Available records below:

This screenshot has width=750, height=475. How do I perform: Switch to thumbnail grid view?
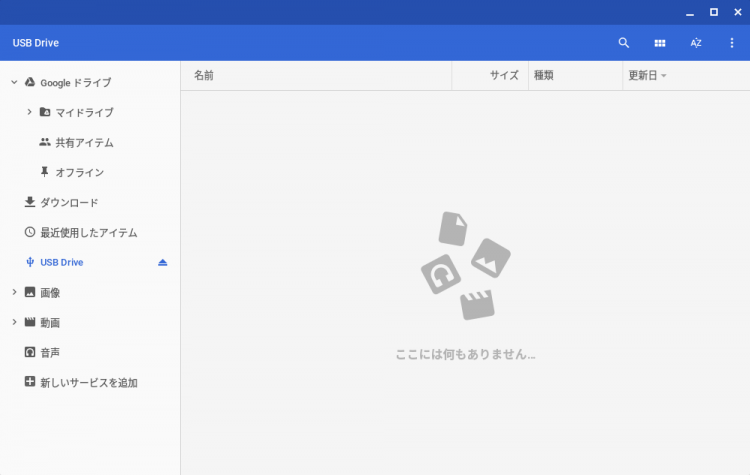660,43
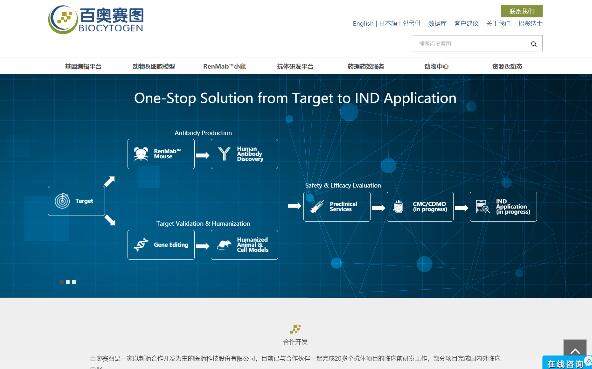
Task: Click the IND Application icon
Action: 483,207
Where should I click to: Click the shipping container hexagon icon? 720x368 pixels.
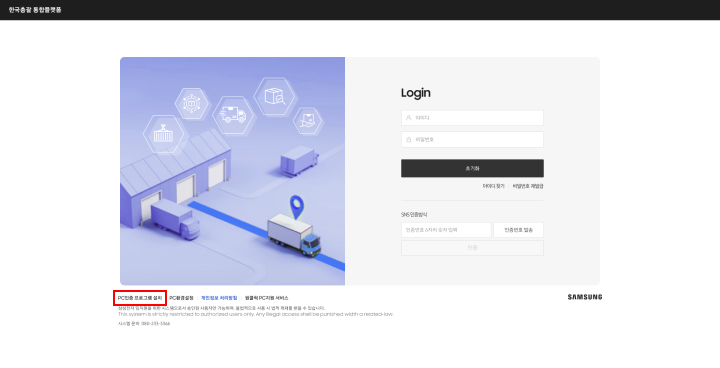pos(163,134)
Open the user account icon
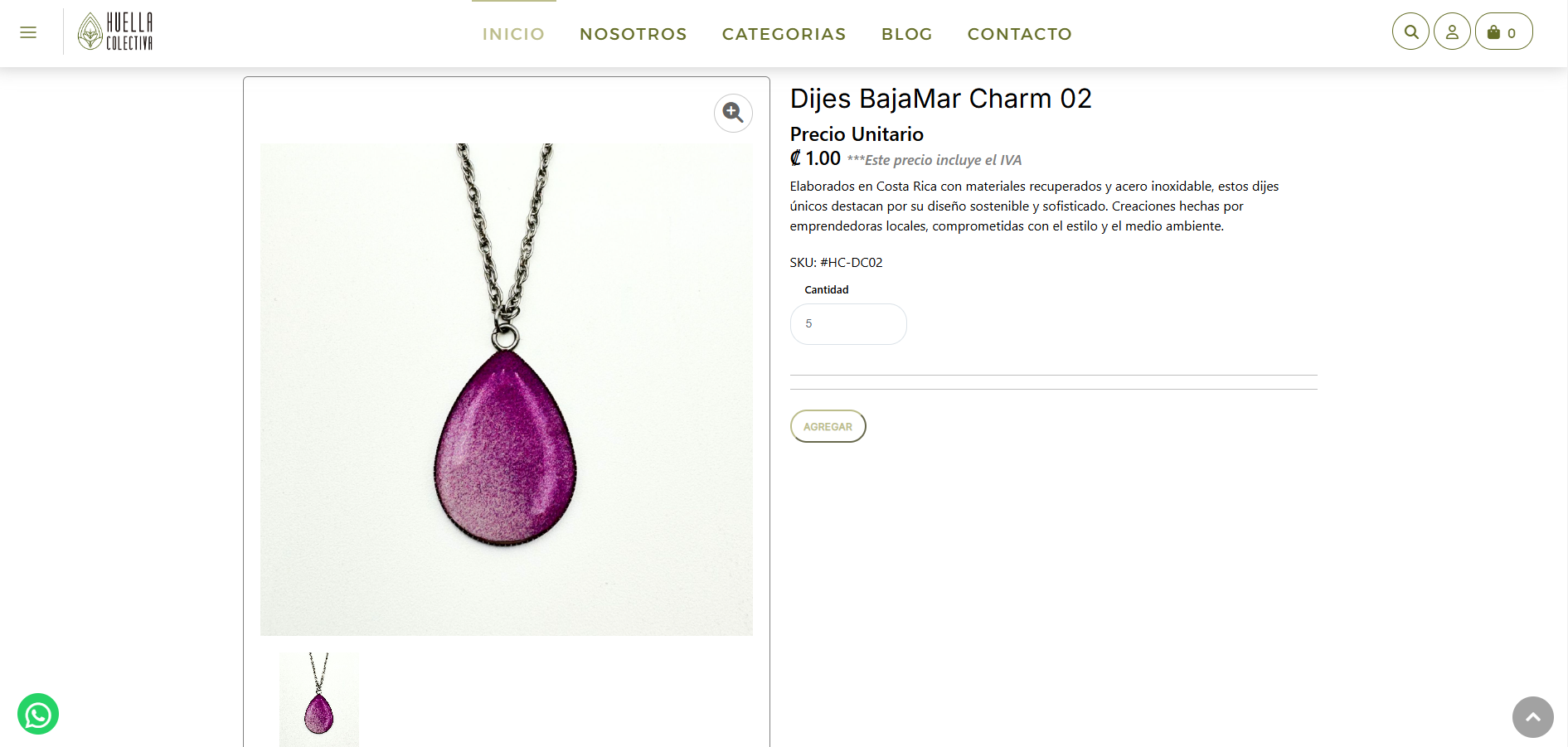The width and height of the screenshot is (1568, 747). [x=1452, y=32]
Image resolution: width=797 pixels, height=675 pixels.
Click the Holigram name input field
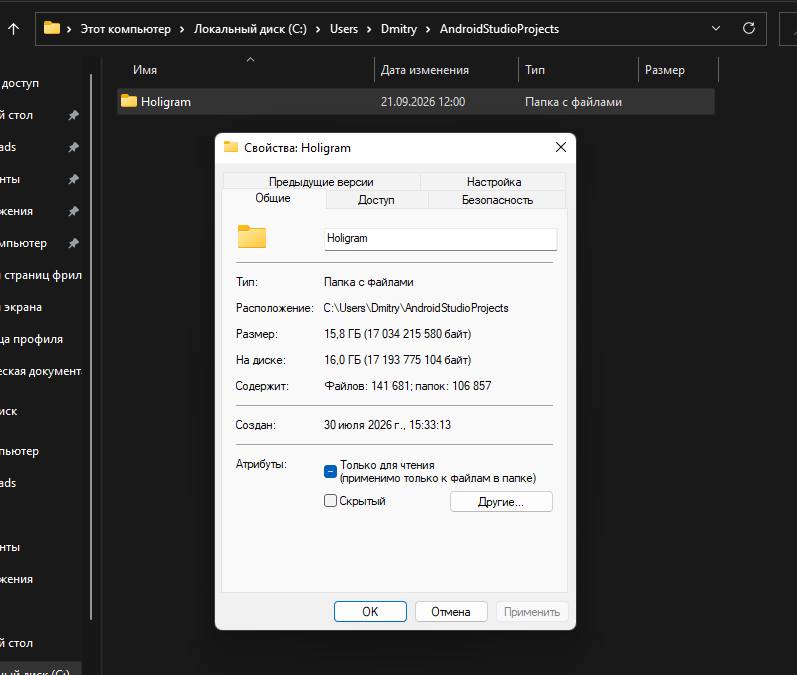pos(441,239)
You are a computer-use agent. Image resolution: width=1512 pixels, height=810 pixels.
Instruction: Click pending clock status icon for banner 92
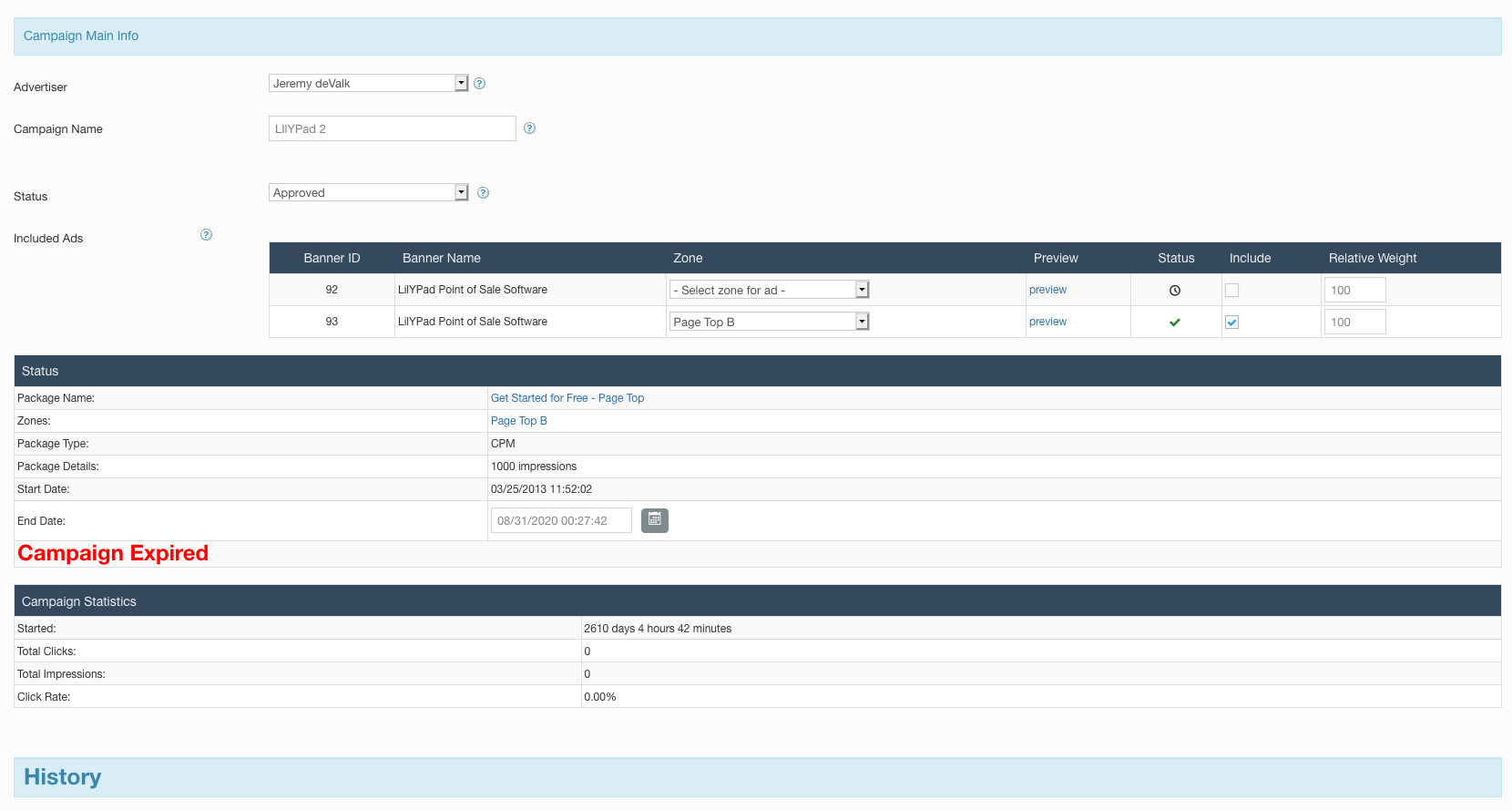1175,291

End of Available records.

Directions
Locate the lines above that contain "resolution" and copy them.

Solution for this problem
Image resolution: width=797 pixels, height=675 pixels.
You are a computer-use agent. Image resolution: width=1512 pixels, height=810 pixels.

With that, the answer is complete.